Large Applications as Packages

Imagine a simple flask application structure that looks like this:

  1. /yourapplication
  2. yourapplication.py
  3. /static
  4. style.css
  5. /templates
  6. layout.html
  7. index.html
  8. login.html
  9. ...

While this is fine for small applications, for larger applications it’s a good idea to use a package instead of a module. The Tutorial is structured to use the package pattern, see the example code.

Simple Packages

To convert that into a larger one, just create a new folder yourapplication inside the existing one and move everything below it. Then rename yourapplication.py to __init__.py. (Make sure to delete all .pyc files first, otherwise things would most likely break)

You should then end up with something like that:

  1. /yourapplication
  2. /yourapplication
  3. __init__.py
  4. /static
  5. style.css
  6. /templates
  7. layout.html
  8. index.html
  9. login.html
  10. ...

But how do you run your application now? The naive python yourapplication/__init__.py will not work. Let’s just say that Python does not want modules in packages to be the startup file. But that is not a big problem, just add a new file called setup.py next to the inner yourapplication folder with the following contents:

  1. from setuptools import setup
  2. setup(
  3. name='yourapplication',
  4. packages=['yourapplication'],
  5. include_package_data=True,
  6. install_requires=[
  7. 'flask',
  8. ],
  9. )

Install your application so it is importable:

  1. $ pip install -e .

To use the flask command and run your application you need to set the --app option that tells Flask where to find the application instance:

$ flask –app yourapplication run

What did we gain from this? Now we can restructure the application a bit into multiple modules. The only thing you have to remember is the following quick checklist:

  1. the Flask application object creation has to be in the __init__.py file. That way each module can import it safely and the __name__ variable will resolve to the correct package.

  2. all the view functions (the ones with a route() decorator on top) have to be imported in the __init__.py file. Not the object itself, but the module it is in. Import the view module after the application object is created.
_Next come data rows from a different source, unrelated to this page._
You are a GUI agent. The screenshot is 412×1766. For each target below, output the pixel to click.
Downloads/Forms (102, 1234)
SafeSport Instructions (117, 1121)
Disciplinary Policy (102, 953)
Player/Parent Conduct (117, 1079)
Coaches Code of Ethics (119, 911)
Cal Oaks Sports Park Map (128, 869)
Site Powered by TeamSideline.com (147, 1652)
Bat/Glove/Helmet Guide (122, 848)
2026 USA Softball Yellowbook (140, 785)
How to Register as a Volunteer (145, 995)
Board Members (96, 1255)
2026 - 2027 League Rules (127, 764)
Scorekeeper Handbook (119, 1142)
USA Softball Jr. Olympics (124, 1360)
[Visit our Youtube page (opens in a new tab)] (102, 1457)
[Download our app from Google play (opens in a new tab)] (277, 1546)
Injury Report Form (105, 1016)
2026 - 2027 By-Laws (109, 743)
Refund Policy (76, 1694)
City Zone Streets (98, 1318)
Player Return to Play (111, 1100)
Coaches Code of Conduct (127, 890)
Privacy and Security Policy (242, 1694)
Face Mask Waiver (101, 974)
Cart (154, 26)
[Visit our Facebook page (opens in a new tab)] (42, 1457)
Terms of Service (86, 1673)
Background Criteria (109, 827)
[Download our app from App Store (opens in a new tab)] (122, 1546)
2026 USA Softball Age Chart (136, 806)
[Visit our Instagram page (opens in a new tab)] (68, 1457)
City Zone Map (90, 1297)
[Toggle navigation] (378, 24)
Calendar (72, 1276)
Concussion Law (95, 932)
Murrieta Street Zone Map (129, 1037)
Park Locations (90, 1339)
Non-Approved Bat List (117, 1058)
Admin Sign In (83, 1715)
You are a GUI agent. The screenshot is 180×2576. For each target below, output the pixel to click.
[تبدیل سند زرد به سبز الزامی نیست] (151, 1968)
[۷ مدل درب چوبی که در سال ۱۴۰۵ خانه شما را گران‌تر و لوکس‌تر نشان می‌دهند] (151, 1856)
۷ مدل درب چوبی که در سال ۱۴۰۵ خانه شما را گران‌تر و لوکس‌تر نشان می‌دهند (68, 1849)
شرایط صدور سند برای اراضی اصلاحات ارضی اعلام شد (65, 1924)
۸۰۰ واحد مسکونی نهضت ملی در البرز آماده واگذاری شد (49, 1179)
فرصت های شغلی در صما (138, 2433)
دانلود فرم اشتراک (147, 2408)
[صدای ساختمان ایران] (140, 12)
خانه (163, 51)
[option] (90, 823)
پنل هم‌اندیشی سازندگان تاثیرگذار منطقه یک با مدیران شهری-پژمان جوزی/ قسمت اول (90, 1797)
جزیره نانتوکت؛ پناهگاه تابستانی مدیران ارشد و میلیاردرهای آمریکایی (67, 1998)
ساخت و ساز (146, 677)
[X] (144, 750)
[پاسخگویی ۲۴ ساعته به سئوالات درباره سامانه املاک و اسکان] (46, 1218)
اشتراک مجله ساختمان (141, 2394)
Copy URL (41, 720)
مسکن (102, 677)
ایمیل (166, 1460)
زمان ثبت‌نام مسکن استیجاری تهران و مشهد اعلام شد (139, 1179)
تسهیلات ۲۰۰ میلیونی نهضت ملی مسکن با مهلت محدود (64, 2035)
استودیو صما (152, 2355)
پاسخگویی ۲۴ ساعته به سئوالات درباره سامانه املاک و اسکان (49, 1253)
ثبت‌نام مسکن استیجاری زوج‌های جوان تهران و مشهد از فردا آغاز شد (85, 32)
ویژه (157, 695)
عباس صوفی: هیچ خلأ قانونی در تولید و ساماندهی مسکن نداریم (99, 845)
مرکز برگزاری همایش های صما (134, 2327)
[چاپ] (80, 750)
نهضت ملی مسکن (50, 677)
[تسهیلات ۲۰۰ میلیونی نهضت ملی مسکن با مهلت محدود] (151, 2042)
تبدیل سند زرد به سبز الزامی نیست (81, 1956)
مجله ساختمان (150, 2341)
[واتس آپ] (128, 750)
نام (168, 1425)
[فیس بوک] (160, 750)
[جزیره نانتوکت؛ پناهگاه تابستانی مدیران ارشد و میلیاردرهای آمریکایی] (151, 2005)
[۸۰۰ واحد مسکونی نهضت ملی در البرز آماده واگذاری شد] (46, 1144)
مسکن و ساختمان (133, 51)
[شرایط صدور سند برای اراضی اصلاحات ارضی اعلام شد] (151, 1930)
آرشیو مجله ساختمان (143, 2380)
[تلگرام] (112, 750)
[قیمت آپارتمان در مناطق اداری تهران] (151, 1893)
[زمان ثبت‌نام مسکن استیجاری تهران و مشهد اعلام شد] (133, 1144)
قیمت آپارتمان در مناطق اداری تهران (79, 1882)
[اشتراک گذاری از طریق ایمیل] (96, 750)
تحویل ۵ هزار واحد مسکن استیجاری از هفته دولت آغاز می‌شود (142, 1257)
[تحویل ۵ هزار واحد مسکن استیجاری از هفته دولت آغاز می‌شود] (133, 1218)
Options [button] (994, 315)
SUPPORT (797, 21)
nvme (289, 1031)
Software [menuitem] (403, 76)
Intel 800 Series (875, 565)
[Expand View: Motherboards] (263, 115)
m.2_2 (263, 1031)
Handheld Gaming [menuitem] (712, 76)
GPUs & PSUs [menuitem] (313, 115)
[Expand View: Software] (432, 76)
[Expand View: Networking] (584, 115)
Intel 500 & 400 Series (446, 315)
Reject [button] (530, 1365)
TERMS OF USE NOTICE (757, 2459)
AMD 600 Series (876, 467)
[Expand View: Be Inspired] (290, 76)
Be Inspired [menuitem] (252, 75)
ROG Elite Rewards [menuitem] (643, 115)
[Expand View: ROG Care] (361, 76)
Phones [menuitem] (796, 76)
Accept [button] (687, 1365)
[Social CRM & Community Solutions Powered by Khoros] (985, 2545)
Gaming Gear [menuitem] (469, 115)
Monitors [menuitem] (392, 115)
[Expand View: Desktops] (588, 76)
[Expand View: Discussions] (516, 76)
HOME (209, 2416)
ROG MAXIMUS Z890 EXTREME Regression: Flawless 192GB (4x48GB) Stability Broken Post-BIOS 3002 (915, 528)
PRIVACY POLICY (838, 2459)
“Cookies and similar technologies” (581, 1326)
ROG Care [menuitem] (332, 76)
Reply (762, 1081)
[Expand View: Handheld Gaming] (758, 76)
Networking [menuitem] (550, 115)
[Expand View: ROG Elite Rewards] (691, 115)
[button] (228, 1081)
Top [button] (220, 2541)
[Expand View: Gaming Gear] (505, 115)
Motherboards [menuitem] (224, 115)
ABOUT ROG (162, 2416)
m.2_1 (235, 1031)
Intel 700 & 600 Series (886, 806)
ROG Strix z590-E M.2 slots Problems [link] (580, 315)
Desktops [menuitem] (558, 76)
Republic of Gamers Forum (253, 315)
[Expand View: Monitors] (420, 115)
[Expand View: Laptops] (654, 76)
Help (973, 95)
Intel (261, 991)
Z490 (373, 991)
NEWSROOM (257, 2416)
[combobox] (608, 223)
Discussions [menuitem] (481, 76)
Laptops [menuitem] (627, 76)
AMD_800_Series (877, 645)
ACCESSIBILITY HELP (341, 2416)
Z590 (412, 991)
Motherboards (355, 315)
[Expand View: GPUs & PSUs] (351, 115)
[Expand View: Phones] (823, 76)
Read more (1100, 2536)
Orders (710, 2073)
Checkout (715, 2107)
Here’s an example __init__.py:

  1. from flask import Flask
  2. app = Flask(__name__)
  3. import yourapplication.views

And this is what views.py would look like:

  1. from yourapplication import app
  2. @app.route('/')
  3. def index():
  4. return 'Hello World!'

You should then end up with something like that:

  1. /yourapplication
  2. setup.py
  3. /yourapplication
  4. __init__.py
  5. views.py
  6. /static
  7. style.css
  8. /templates
  9. layout.html
  10. index.html
  11. login.html
  12. ...

Circular Imports

Every Python programmer hates them, and yet we just added some: circular imports (That’s when two modules depend on each other. In this case views.py depends on __init__.py). Be advised that this is a bad idea in general but here it is actually fine. The reason for this is that we are not actually using the views in __init__.py and just ensuring the module is imported and we are doing that at the bottom of the file.

Working with Blueprints

If you have larger applications it’s recommended to divide them into smaller groups where each group is implemented with the help of a blueprint. For a gentle introduction into this topic refer to the Modular Applications with Blueprints chapter of the documentation.